[Excerpts from a dataset]
▼

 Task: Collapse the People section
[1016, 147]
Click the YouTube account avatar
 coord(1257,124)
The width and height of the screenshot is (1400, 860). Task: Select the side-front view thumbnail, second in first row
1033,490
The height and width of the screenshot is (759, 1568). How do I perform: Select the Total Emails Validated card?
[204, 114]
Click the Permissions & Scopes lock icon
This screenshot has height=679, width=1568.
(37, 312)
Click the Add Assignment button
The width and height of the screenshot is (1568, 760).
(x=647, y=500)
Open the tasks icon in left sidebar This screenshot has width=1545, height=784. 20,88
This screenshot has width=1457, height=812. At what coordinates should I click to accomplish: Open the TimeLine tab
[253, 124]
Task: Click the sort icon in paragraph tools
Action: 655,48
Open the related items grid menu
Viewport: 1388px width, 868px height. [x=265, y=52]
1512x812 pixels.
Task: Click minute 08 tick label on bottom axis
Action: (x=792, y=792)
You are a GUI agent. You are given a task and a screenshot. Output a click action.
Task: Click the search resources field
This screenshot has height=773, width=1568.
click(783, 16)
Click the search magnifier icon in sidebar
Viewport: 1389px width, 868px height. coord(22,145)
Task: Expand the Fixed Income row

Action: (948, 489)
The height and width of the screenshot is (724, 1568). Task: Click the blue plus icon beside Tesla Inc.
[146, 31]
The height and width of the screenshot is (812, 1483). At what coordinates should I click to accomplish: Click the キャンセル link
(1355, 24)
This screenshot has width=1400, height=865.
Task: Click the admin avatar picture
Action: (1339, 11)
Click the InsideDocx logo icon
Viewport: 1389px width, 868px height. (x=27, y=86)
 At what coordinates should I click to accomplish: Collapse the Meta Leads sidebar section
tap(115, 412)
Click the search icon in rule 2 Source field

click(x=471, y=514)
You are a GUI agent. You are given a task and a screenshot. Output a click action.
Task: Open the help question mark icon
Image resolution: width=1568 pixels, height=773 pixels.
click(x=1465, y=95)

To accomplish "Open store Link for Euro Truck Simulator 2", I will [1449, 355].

▲

WHAT IS NEEDED.
Write out exactly, and only, each line from the one with "Open the related items grid menu" down to the last line of the records above.

SOLVED PROBLEM.
Open the related items grid menu
Viewport: 1388px width, 868px height. [x=265, y=52]
1512x812 pixels.
Task: Click minute 08 tick label on bottom axis
Action: (x=792, y=792)
You are a GUI agent. You are given a task and a screenshot. Output a click action.
Task: Click the search resources field
This screenshot has height=773, width=1568.
click(783, 16)
Click the search magnifier icon in sidebar
Viewport: 1389px width, 868px height. coord(22,145)
Task: Expand the Fixed Income row

Action: (948, 489)
The height and width of the screenshot is (724, 1568). Task: Click the blue plus icon beside Tesla Inc.
[146, 31]
The height and width of the screenshot is (812, 1483). At what coordinates should I click to accomplish: Click the キャンセル link
(1355, 24)
This screenshot has width=1400, height=865.
Task: Click the admin avatar picture
Action: (1339, 11)
Click the InsideDocx logo icon
Viewport: 1389px width, 868px height. (x=27, y=86)
 At what coordinates should I click to accomplish: Collapse the Meta Leads sidebar section
tap(115, 412)
Click the search icon in rule 2 Source field

click(x=471, y=514)
You are a GUI agent. You are given a task and a screenshot. Output a click action.
Task: Open the help question mark icon
Image resolution: width=1568 pixels, height=773 pixels.
click(x=1465, y=95)

To accomplish "Open store Link for Euro Truck Simulator 2", I will [1449, 355].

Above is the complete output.